Asp Catania, lavoratori Sims sui tetti: “Istituzioni ci diano risposte”

Sul posto Vigili del Fuoco e Polizia. I dipendenti dell’ex cooperativa si dicono pronti a continuare la protesta ad oltranza

CATANIA  – “Dopo quindici anni di servizio all’Asp oggi ci troviamo in mezzo a una strada, perché qualcuno ha deciso così”. E’ la sintesi della protesta andata in scena questa mattina all’Azienda Sanitaria Provinciale di Catania, dove quattro lavoratori dell’ex cooperativa Sims – da mesi in lotta per la loro situazione lavorativa – hanno scelto di asserragliarsi sul tetto della sede di via Santa Maria La Grande chiedendo di incontrare le Istituzioni e in particolar modo il Presidente Rosario Crocetta.

La vicenda dei lavoratori Sims si arricchisce di un nuovo capitolo, l’ennesimo di una contestazione in corso ormai da due anni. Da una parte i lavoratori, costretti da una gara d’appalto ad un riassorbimento ritenuto economicamente poco proficuo presso l’azienda vincitrice; dall’altra le Istituzioni, che dopo aver mediato non sanno più come affrontare la vicenda. 

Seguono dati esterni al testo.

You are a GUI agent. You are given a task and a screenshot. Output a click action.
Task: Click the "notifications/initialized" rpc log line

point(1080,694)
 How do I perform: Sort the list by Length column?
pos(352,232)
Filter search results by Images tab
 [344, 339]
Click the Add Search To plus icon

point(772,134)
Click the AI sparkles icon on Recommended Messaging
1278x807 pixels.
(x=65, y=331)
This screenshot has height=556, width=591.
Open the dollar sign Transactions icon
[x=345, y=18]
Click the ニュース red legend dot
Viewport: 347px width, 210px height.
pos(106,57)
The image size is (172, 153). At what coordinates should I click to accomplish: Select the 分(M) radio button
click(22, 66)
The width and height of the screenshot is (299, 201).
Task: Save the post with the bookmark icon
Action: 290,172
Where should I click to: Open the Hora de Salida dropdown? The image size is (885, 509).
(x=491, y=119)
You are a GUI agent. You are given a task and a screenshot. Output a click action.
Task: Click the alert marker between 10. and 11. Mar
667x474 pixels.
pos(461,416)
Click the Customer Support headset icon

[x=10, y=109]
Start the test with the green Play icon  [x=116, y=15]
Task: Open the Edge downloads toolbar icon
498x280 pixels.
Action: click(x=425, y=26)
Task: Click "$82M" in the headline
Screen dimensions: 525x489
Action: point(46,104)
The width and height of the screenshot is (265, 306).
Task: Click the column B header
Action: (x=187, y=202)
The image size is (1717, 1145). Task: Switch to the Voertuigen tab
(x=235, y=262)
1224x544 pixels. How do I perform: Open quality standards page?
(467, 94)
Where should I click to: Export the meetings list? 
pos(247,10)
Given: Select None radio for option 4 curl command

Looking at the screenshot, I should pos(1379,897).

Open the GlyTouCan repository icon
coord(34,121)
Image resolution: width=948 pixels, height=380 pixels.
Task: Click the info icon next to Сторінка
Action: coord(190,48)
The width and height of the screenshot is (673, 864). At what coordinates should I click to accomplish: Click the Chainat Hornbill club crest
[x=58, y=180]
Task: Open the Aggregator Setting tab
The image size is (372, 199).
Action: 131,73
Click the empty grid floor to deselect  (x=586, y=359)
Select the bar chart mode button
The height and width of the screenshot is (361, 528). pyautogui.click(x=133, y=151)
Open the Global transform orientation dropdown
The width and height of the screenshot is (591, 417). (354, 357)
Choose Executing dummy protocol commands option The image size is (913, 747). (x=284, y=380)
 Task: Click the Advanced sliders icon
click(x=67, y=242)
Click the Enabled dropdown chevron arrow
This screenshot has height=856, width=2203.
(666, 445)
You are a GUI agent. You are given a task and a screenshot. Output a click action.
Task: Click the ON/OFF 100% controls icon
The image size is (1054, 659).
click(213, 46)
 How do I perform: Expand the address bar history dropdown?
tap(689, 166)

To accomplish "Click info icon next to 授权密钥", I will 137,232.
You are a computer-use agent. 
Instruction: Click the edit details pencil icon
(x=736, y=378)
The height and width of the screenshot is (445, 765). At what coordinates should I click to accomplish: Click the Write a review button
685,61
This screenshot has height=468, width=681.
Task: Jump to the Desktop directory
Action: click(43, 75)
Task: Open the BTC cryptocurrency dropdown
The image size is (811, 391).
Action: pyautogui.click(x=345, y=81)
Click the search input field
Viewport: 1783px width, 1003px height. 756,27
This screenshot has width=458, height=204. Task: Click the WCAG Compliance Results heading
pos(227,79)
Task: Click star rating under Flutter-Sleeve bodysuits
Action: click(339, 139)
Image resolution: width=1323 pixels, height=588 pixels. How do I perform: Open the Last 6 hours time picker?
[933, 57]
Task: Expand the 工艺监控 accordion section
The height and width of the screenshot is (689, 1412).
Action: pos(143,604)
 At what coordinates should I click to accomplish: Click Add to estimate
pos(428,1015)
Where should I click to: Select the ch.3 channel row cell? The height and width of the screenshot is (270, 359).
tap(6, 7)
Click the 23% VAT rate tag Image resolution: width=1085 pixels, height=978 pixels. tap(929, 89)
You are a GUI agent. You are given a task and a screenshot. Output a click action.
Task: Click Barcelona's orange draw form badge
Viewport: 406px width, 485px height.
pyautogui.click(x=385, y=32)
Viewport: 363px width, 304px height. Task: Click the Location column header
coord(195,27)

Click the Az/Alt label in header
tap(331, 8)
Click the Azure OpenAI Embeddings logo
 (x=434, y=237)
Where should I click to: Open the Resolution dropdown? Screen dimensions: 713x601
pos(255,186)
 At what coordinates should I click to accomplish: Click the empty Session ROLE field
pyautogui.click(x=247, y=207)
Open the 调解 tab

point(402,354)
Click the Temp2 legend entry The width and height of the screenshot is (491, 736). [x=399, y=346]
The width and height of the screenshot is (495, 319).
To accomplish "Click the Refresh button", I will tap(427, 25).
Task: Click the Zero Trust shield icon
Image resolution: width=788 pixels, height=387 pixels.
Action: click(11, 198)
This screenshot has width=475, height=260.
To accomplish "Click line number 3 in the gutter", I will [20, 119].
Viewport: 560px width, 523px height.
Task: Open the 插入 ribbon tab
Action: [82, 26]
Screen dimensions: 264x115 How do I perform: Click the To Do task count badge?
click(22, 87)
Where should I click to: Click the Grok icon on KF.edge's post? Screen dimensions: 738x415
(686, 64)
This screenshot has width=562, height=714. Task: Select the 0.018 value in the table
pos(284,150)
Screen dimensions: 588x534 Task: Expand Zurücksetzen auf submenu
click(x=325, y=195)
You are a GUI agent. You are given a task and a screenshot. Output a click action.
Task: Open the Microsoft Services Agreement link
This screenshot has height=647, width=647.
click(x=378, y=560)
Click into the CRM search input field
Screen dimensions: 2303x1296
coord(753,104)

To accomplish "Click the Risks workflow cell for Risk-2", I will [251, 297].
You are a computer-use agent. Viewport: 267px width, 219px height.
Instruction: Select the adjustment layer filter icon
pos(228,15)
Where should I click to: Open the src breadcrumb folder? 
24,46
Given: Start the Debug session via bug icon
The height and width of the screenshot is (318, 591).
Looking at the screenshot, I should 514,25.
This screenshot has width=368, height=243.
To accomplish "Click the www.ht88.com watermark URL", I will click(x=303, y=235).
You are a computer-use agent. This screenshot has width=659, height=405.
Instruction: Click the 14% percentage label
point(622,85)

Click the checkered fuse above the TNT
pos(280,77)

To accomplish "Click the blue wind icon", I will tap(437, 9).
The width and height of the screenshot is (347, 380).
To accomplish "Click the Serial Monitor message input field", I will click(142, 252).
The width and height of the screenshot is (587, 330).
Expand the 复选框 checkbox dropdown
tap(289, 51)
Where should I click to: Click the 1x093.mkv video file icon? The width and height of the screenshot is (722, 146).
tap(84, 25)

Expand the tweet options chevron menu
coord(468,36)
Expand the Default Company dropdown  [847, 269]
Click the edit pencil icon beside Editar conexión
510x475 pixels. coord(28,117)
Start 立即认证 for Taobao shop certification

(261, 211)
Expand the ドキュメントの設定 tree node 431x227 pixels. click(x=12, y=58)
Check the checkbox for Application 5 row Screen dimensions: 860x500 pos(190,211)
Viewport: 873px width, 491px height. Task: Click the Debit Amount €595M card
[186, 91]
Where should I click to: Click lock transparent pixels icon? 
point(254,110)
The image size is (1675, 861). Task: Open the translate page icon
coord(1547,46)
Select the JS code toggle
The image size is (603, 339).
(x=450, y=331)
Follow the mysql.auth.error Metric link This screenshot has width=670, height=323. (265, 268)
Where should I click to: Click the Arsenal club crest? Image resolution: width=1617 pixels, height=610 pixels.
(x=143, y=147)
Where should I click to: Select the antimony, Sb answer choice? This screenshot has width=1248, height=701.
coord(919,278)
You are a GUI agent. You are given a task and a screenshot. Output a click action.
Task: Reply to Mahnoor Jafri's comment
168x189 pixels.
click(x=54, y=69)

“Personalmente mi sono fatto più volte promotore di un incontro tra questi lavoratori e l’Asp – dice ai microfoni di Tribù Giuseppe Caudo, segretario del Presidente della Regione invocato oggi dai dipendenti – ho incontrato queste persone, che hanno tentato di fare un presidio alla Presidenza della Regione. Gli è stato permesso, anche se noi non abbiamo giurisdizione. Non sono dipendenti regionali che si sono trovati in questa situazione.  E non sono i tempi di una volta, per fortuna, quando il Presidente chiamava per chiedere di assumere le persone. Umanamente hanno tutta la nostra solidarietà, tecnicamente non abbiamo molto da fare”.

La competenza sulla vicenda andrebbe cercata in seno all’Asp di Catania, che tuttavia ribadisce come si tratti di un problema lavorativo tra la società vincitrice della nuova gara d’appalto e i lavoratori dell’ex cooperativa, nella quale l’Azienda sanitaria entra fino a un certo punto. 

“La nostra posizione è abbastanza conosciuta, stamattina ci siamo confrontati con la Prefettura che ha massima attenzione per questa protesta – spiega il direttore generale dell’Asp Giuseppe Gianmarco – questi sono lavoratori di una Cooperativa che ha perso una una regolare gara d’appalto che ha visto vincere un altro soggetto. Questa nuova azienda ha invitato i dipendenti a transitare. Alcuni, otto o nove persone, hanno scelto di non farlo e sono rimasti fuori”.

Una scelta autonoma, dunque, quella di non aderire al nuovo assetto lavorativo presso l’Asp: “Si tratta di una vicenda parecchio complessa nella quale non possiamo entrare nel merito, trattandosi di rapporti professionali tra lavoratori e una azienda – conclude Gianmarco – Quello che posso dire è che una cinquantina di lavoratori della Sims hanno accettato il transito e stanno lavorando da circa un anno e mezzo con la nuova società”. 

Sul luogo della protesta è intervenuta una squadra dei Vigili del Fuoco, che insieme alla Polizia monitorerà la situazione. I lavoratori della Sims si dicono pronti a continuare la protesta ad oltranza: “Che ci vadano loro a lavorare a quattrocento euro al mese – dicono rivolgendosi alle Istituzioni – aspettiamo che qualcuno ci dia un risposta. Diversamente attendiamo qui di conoscere quale sia il nostro destino”.